Thursday, July 23 • 7:00 pm EST
with guest host Doug Stanton, #1 New York Times bestselling author of Horse Soldiers
Brad Thor is the No. 1 New York Times-bestselling author of 20 thrillers, including Backlash and Spymaster. He has served as a member of the Department of Homeland Security’s Analytic Red Cell Unit and, in 2008, he shadowed a Black Ops team in Afghanistan to research his thriller, The Apostle. In his new book, Near Dark, coming July 21, the world’s largest bounty has just been placed upon America’s top spy.
“An exquisitely tailored and brilliantly realized action tale … as close to perfect as a thriller can be.”
~ Providence Journal on Backlash
Sunday, August 9 • 7:00 pm EST
with guest host Cynthia Canty, former host of Stateside Michigan, public radio’s source of Michigan news.
Michigan writer Karen Dionne is the USA Today and international bestselling author of The Marsh King’s Daughter. Her new book, The Wicked Sister, is another psychological thriller set in the Upper Peninsula with a psychopathic youngster and her sister at its center.
Dionne has been a longtime member of the writing community, has organized writers conferences and is on the board of directors of the International Thriller Writers.
“Massively thrilling and utterly unputdownable. Dionne is proving to be one of the finest suspense writers working today.”
Sunday, August 16 • 7 pm EST
with guest host Elon Cameron, co-founder of UpNorth Pride, scholar of Chinese medicine, acupuncturist and writer
Molly Wizenberg has written the best-selling memoir, The Fixed Stars, an electrifying memoir exploring questions about desire, identity, and the limits and possibilities of family.
Her two previous bestselling memoirs include A Homemade Life and Delancey. She was also, for 15 years, the voice behind the James Beard Award-winning blog Orangette. With author Matthew Amster-Burton, she co-hosts the hit food-and-comedy podcast Spilled Milk—now celebrating ten years of bad jokes. And, once upon a time, she co-founded two restaurants in Seattle, where she now lives.

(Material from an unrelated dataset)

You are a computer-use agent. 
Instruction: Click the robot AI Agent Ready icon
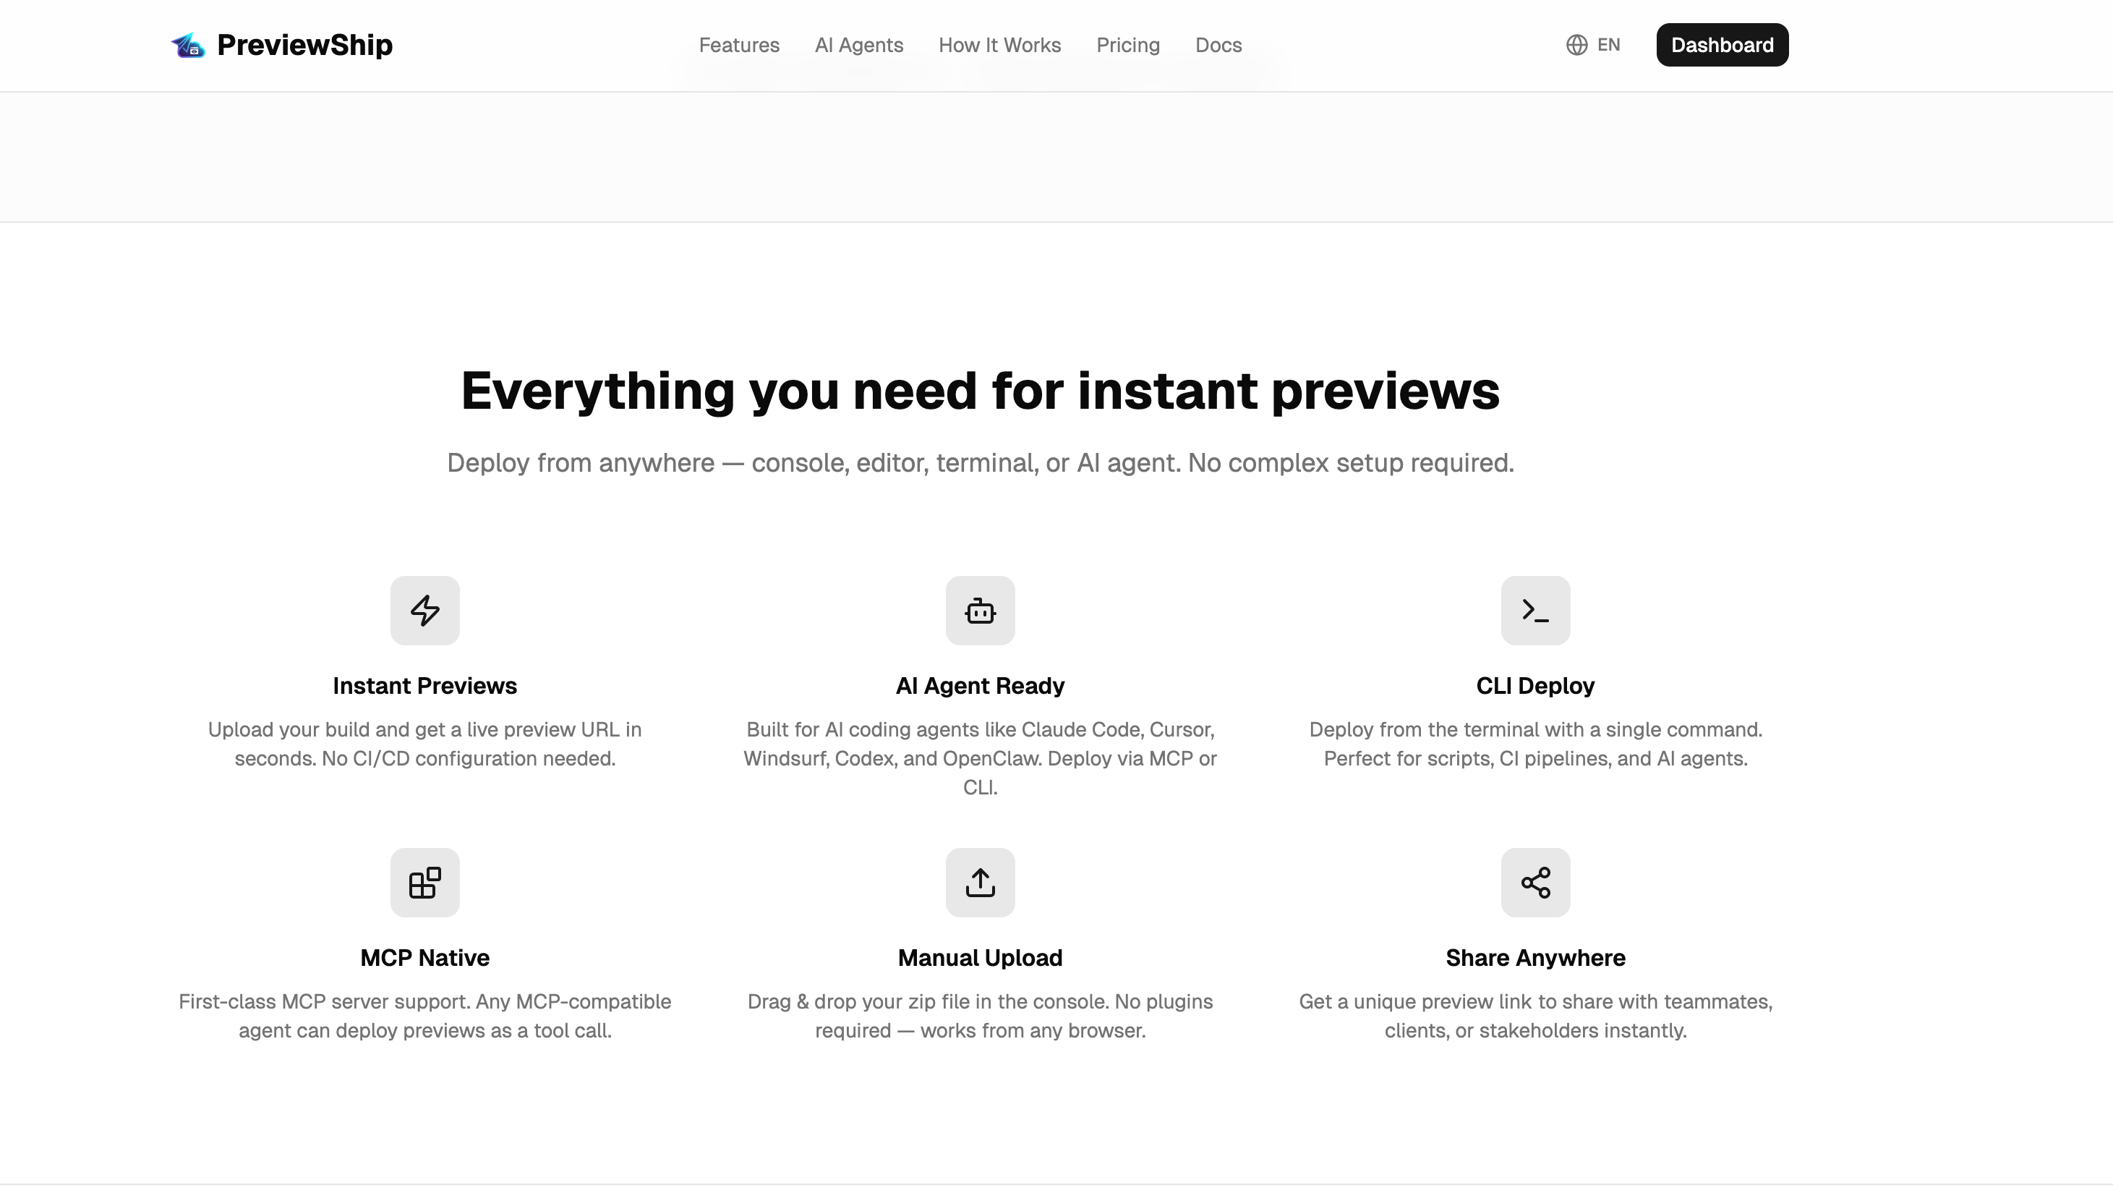coord(980,610)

A Special Fundraiser for the National Writers Series
Celebrating 10 Years of Great Conversations
Sunday, August 23 • 7 pm EST
with guesthost Doug Stanton
Join us for our virtual 10th Anniversary Celebration with Susan Goldberg.

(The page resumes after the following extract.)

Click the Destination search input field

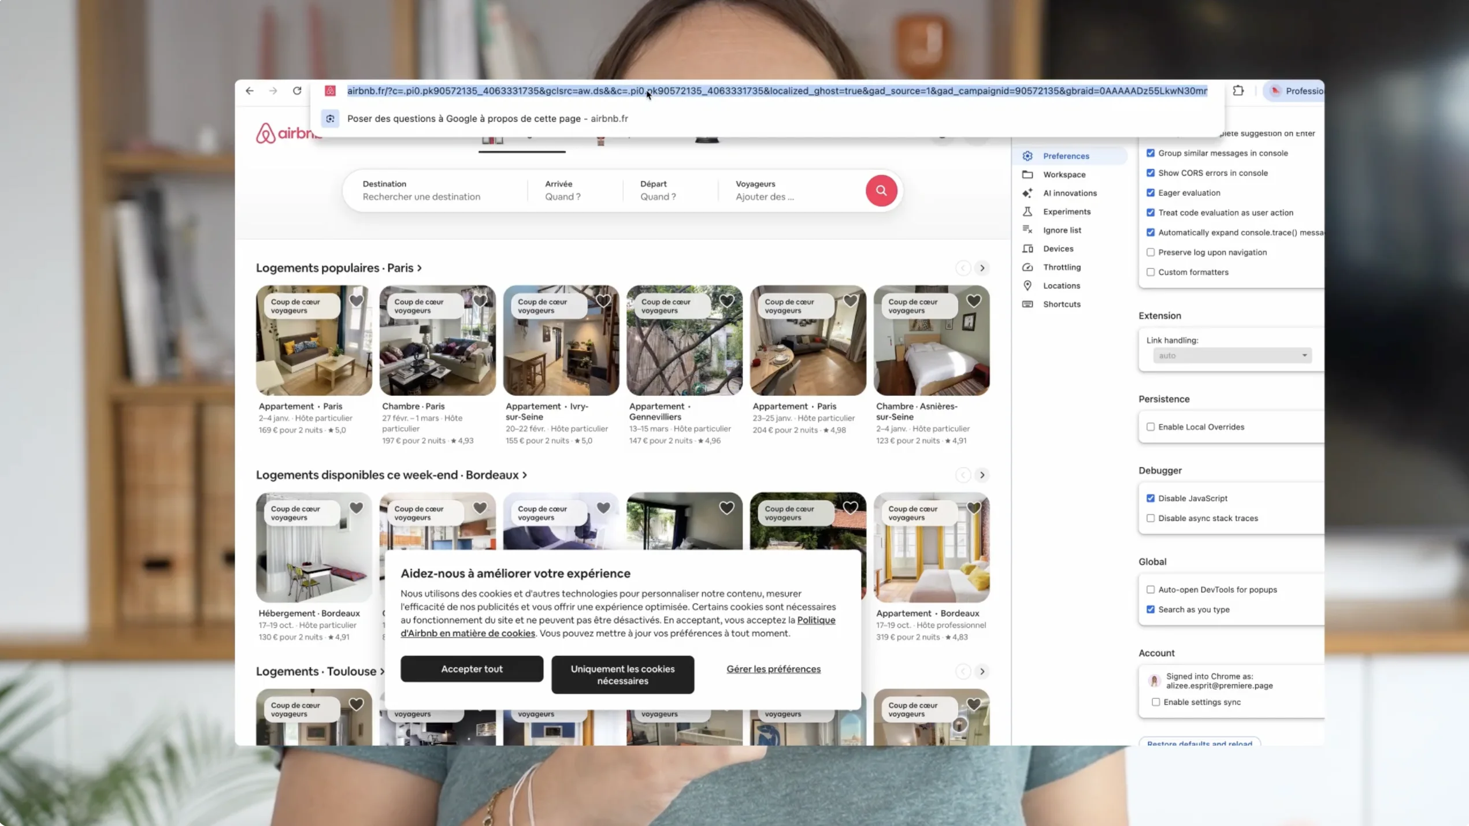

As editor-in-chief of National Geographic Magazine, Susan Goldberg shares the world’s most compelling stories with millions of readers from across the globe. We are looking forward to hearing her take on the pandemic and the next crisis the world will surely face—climate change.
Goldberg is the first woman to edit the magazine since it began publishing in 1888. Before joining National Geographic, Goldberg worked at Bloomberg and USA Today. She also worked for the Detroit Free Press and played a key role in the coverage of the Loma Priet earthquake by the San Jose Mercury News, which went on to win a Pulitzer. She grew up in Ann Arbor.
Under Goldberg’s leadership, National Geographic won a National Magazine Award for best website and the George Polk Award for reporting. Goldberg received the 2015 Exceptional Woman in Publishing Award. In 2017 the Washingtonian Magazine selected Goldberg as one of Washington’s most powerful women. She is a board member of The Reporters Committee for Freedom of the Press.
Born in Ann Arbor, she is a proud Spartan and now lives in Washington D.C., where she serves on the board of the National Museum for Women in the Arts.